START RECORDED INFORMATION
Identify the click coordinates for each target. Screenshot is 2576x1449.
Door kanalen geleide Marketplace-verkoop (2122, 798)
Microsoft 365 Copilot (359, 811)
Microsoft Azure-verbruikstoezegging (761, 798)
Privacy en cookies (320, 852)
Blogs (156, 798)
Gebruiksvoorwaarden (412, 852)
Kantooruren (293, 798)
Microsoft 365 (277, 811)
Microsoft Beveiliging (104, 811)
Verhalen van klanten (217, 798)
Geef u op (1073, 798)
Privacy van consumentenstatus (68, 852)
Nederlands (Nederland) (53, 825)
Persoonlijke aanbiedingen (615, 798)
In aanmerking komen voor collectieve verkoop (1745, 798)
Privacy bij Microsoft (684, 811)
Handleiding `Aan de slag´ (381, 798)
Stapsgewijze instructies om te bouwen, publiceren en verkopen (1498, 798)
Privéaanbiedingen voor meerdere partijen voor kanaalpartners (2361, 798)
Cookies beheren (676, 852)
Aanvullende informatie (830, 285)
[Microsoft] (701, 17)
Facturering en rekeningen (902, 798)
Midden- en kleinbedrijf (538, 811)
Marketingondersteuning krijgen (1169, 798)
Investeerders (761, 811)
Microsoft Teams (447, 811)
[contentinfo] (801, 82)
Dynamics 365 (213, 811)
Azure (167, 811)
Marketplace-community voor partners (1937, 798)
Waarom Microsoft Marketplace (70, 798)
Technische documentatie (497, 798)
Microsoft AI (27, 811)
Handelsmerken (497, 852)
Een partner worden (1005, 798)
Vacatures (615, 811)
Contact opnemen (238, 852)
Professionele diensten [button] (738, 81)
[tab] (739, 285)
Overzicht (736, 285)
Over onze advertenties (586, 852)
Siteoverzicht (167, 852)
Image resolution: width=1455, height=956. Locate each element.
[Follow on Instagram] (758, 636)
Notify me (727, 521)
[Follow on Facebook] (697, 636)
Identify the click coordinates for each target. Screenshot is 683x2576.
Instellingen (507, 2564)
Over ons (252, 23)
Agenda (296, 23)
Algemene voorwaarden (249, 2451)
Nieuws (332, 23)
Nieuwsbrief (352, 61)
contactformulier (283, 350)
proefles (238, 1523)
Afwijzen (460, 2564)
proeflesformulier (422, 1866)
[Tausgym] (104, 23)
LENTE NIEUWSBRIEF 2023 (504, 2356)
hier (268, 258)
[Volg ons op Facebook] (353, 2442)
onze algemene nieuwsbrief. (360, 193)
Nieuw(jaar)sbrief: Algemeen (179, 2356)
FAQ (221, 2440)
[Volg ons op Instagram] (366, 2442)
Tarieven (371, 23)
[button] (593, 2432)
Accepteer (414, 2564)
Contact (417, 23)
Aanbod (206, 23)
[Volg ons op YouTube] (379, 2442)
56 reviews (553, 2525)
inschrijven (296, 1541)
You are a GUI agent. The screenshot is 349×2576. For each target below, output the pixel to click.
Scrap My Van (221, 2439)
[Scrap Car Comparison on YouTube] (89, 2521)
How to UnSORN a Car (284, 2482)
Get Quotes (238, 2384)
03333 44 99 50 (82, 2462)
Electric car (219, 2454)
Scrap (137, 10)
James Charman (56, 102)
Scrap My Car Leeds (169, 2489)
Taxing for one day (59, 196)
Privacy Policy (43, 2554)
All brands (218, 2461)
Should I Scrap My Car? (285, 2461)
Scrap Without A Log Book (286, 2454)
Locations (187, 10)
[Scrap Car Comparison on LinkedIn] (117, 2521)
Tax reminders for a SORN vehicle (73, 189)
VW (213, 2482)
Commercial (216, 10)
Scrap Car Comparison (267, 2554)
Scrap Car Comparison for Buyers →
END RECORDED INFORMATION
◆ **TASK PROMPT**: How many lines in the records above contain the string "YouTube"? State the number and nothing more.

◆ **TASK RESPONSE**: 2